_WHAT THIS TASK INVOLVES_.
Retype, word for word, each line between the lines holding "Go to the next page arrow" and "Image resolution: width=1873", inclusive, and leave the rest of the data alone.

_DATASET RECORDS_.
---+---
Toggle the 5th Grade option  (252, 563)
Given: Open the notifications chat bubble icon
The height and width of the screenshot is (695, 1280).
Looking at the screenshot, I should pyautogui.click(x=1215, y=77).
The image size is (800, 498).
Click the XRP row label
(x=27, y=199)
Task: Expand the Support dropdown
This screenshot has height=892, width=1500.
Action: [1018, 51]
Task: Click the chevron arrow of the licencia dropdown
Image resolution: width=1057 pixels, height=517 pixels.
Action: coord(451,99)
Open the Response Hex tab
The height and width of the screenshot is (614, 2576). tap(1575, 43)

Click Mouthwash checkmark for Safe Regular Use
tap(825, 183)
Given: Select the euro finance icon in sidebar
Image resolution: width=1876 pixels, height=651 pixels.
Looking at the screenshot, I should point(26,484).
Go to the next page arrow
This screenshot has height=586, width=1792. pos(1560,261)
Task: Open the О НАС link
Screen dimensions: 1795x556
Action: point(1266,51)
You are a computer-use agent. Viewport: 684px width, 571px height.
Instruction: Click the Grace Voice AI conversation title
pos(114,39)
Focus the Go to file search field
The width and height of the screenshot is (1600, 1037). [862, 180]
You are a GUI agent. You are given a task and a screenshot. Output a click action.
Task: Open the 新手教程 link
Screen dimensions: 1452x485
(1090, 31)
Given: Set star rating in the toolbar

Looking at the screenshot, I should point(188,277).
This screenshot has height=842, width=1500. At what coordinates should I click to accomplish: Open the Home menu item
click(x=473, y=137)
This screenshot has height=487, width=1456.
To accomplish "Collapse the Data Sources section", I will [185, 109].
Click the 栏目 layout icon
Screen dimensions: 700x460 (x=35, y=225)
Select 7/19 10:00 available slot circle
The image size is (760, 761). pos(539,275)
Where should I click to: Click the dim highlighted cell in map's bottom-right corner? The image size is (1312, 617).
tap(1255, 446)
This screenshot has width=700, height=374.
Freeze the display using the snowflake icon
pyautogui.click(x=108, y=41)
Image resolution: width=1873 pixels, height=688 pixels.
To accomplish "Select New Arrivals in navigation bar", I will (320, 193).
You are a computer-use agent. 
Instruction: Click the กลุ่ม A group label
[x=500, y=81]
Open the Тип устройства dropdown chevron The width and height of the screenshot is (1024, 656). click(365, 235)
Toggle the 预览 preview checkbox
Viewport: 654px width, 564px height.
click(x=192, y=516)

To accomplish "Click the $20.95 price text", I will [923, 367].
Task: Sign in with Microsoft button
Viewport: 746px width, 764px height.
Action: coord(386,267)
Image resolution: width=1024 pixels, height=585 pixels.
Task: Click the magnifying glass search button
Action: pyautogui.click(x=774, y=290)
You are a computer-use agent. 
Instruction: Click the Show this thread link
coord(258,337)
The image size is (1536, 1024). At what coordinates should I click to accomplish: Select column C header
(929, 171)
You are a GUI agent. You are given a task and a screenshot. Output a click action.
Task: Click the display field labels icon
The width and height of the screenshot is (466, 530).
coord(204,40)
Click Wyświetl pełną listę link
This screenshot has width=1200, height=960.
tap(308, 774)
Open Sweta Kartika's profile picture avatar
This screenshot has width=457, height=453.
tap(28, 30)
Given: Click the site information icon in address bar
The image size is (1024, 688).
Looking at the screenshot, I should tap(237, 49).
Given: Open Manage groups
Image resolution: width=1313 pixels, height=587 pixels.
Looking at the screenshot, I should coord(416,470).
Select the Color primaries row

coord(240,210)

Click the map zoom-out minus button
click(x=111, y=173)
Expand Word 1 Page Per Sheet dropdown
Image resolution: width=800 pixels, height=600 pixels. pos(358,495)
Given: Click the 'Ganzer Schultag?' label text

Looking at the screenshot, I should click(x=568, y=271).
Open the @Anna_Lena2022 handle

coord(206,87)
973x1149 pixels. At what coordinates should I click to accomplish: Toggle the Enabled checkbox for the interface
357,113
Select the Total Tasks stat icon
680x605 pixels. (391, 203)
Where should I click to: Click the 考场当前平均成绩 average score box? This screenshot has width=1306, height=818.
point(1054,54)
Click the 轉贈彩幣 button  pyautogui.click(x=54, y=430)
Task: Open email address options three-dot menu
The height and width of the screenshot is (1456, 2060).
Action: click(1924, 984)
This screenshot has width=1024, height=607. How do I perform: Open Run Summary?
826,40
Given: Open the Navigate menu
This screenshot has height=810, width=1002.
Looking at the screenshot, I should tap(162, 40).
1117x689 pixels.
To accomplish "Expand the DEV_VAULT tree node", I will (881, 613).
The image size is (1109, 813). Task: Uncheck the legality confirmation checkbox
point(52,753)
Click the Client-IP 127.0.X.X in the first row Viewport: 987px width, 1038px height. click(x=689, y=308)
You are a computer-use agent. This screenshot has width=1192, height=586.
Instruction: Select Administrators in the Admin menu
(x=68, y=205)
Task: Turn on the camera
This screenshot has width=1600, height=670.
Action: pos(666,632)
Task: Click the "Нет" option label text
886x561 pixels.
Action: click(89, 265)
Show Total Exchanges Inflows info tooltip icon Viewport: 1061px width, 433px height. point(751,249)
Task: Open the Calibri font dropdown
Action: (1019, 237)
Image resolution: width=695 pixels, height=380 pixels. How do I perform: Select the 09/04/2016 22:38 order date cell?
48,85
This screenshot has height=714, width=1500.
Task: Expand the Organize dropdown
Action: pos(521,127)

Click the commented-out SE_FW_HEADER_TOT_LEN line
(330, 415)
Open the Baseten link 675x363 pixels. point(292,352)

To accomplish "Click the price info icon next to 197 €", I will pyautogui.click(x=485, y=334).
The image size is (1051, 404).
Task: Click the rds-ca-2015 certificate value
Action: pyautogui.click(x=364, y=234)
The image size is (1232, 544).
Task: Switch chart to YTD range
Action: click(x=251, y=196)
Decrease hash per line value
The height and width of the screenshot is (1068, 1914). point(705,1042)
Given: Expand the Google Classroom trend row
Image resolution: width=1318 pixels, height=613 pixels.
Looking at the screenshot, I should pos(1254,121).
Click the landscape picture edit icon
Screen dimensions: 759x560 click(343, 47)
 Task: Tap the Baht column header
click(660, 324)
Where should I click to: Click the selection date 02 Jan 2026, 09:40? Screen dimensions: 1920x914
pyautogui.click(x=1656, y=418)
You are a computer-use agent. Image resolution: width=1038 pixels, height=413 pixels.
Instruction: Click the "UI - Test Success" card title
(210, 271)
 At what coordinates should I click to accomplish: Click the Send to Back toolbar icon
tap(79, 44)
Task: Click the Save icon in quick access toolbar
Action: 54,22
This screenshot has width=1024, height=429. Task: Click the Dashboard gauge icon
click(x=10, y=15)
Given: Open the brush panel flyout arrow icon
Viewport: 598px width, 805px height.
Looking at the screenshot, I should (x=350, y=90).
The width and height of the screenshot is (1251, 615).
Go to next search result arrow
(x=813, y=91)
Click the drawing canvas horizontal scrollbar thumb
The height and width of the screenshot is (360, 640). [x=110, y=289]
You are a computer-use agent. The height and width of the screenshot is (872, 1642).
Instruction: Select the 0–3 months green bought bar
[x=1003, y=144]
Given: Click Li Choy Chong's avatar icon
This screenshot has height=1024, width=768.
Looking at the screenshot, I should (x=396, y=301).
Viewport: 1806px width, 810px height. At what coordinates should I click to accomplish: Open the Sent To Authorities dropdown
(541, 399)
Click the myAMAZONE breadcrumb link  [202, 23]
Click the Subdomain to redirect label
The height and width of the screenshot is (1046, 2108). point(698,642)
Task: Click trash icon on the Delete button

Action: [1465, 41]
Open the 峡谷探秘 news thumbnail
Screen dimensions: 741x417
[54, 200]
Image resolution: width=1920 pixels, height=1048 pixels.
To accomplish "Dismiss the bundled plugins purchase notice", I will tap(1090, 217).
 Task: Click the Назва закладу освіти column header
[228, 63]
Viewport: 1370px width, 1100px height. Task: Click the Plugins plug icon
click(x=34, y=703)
---+---
_RESPONSE AREA_.
Go to the next page arrow
This screenshot has height=586, width=1792. pos(1560,261)
Task: Open the О НАС link
Screen dimensions: 1795x556
Action: point(1266,51)
You are a computer-use agent. Viewport: 684px width, 571px height.
Instruction: Click the Grace Voice AI conversation title
pos(114,39)
Focus the Go to file search field
The width and height of the screenshot is (1600, 1037). [862, 180]
You are a GUI agent. You are given a task and a screenshot. Output a click action.
Task: Open the 新手教程 link
Screen dimensions: 1452x485
(1090, 31)
Given: Set star rating in the toolbar

Looking at the screenshot, I should point(188,277).
This screenshot has height=842, width=1500. At what coordinates should I click to accomplish: Open the Home menu item
click(x=473, y=137)
This screenshot has height=487, width=1456.
To accomplish "Collapse the Data Sources section", I will [185, 109].
Click the 栏目 layout icon
Screen dimensions: 700x460 (x=35, y=225)
Select 7/19 10:00 available slot circle
The image size is (760, 761). pos(539,275)
Where should I click to: Click the dim highlighted cell in map's bottom-right corner? The image size is (1312, 617).
tap(1255, 446)
This screenshot has width=700, height=374.
Freeze the display using the snowflake icon
pyautogui.click(x=108, y=41)
Image resolution: width=1873 pixels, height=688 pixels.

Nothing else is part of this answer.